What needs to be done -
Reproduce the items below word for word, from the very first line down to and including the line that contains "This screenshot has width=1024, height=2437.".

Provided records -
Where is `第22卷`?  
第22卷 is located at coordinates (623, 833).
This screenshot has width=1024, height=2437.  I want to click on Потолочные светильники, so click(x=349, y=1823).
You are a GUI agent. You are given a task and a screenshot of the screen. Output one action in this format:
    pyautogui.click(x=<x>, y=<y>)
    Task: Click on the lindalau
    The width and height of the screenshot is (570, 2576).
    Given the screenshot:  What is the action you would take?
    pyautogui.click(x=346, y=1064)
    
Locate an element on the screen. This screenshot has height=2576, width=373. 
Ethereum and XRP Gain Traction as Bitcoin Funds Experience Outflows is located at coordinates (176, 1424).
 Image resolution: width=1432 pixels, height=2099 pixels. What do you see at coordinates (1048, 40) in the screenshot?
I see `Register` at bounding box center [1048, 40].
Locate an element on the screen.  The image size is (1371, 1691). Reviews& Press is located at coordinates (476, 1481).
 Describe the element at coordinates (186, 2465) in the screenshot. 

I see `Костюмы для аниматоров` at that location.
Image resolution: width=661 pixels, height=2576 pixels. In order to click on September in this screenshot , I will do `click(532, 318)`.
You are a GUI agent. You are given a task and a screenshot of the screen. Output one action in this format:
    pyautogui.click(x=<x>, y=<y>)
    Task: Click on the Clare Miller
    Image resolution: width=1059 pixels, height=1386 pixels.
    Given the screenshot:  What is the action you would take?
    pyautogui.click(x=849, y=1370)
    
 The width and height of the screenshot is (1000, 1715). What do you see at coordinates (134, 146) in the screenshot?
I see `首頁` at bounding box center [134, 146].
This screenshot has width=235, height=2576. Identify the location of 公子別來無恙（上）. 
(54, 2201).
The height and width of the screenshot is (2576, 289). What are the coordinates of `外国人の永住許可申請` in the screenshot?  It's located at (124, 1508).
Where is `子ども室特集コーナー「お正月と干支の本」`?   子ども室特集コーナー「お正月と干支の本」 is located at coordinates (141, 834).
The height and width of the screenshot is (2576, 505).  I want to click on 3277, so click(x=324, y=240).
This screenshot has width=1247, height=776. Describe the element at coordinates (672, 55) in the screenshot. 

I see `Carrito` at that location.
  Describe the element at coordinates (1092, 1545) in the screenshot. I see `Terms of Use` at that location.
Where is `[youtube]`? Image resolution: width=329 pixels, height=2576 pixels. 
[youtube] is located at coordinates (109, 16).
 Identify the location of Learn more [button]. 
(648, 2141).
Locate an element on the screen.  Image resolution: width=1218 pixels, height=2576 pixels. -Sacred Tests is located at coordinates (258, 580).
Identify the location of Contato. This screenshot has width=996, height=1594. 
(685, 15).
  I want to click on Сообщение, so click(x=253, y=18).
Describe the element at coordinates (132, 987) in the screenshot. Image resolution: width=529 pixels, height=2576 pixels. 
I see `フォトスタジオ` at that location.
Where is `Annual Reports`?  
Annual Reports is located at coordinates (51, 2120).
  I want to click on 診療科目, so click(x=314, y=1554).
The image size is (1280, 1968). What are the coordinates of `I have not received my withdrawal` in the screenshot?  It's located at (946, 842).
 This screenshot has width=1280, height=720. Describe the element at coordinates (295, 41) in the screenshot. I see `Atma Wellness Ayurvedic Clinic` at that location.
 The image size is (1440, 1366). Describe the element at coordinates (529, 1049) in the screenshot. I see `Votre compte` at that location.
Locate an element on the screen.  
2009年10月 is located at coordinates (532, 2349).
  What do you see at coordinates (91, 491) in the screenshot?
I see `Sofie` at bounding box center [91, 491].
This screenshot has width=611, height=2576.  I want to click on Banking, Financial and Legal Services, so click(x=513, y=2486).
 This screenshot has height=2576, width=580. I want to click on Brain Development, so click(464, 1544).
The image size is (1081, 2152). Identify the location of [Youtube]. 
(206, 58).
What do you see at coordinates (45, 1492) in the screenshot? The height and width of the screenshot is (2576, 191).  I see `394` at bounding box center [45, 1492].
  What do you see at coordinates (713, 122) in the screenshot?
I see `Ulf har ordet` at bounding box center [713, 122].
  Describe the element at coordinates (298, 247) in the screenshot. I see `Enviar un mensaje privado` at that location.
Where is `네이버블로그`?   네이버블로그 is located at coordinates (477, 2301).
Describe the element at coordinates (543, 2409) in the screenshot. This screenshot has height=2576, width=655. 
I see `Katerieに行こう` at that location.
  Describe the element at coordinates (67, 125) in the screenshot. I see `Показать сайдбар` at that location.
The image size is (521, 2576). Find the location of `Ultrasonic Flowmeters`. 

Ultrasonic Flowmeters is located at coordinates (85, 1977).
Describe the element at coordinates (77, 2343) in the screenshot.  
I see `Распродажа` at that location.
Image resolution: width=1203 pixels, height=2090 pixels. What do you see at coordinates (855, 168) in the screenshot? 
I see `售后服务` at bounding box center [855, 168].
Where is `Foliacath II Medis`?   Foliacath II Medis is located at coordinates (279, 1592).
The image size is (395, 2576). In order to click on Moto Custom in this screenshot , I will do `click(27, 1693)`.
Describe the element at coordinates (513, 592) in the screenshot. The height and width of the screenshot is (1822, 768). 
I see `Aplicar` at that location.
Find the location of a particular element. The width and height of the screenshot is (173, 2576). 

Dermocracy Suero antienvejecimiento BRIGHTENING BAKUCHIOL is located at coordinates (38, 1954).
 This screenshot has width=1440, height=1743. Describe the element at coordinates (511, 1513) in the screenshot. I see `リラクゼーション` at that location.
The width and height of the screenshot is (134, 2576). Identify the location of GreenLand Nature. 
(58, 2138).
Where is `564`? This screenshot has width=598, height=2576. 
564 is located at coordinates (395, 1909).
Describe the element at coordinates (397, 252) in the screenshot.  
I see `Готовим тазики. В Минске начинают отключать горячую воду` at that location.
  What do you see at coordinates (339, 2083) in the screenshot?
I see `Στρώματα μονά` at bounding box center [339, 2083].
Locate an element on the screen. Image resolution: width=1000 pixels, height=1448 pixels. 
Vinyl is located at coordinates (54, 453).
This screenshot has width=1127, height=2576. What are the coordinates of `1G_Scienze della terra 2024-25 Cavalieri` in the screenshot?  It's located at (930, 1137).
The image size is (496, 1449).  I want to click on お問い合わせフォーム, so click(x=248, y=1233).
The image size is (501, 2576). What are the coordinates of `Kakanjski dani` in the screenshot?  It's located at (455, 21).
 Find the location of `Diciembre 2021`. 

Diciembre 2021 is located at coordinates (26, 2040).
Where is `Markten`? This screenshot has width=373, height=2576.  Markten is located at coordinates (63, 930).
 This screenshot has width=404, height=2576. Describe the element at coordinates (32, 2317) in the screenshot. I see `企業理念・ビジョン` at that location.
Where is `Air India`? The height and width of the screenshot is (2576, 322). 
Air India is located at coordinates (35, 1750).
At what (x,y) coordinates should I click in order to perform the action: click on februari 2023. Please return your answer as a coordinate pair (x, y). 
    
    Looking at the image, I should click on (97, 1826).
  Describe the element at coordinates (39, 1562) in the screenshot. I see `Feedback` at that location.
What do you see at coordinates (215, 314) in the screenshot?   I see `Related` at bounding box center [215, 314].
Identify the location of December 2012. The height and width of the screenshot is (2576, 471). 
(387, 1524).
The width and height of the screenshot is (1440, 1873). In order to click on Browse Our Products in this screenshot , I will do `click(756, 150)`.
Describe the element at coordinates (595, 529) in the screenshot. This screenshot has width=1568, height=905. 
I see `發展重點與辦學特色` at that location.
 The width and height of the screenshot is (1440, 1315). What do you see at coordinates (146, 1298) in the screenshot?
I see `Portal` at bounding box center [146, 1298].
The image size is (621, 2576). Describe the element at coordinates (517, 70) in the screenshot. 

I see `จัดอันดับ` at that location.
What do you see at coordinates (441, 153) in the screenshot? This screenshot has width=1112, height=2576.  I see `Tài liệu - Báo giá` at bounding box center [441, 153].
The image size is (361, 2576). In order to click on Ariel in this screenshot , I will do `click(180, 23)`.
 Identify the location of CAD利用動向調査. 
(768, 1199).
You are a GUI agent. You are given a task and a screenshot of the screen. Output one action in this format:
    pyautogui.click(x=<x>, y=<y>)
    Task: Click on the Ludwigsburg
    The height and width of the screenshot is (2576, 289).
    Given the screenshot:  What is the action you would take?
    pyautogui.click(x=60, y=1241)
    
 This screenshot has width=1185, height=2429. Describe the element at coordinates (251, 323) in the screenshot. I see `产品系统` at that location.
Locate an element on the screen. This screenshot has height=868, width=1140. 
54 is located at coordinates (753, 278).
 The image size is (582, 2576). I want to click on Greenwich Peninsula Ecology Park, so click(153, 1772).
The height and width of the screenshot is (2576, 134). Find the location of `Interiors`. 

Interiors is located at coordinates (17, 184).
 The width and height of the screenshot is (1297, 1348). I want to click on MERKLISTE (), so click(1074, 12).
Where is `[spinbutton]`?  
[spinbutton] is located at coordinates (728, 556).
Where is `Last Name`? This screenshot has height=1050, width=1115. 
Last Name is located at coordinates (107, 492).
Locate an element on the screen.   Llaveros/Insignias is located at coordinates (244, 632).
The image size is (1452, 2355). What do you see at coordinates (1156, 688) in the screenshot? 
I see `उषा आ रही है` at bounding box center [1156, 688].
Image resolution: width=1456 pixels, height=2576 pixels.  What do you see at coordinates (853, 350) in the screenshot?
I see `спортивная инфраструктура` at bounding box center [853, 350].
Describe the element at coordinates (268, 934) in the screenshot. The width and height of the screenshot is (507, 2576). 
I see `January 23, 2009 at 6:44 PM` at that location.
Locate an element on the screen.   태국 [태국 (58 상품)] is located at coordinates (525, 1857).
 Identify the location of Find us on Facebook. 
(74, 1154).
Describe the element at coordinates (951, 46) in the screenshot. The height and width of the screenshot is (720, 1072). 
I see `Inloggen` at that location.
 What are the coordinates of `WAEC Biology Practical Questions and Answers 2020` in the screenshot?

Correct answer -
Where is `第22卷`?  
第22卷 is located at coordinates (623, 833).
This screenshot has width=1024, height=2437.  I want to click on Потолочные светильники, so click(x=349, y=1823).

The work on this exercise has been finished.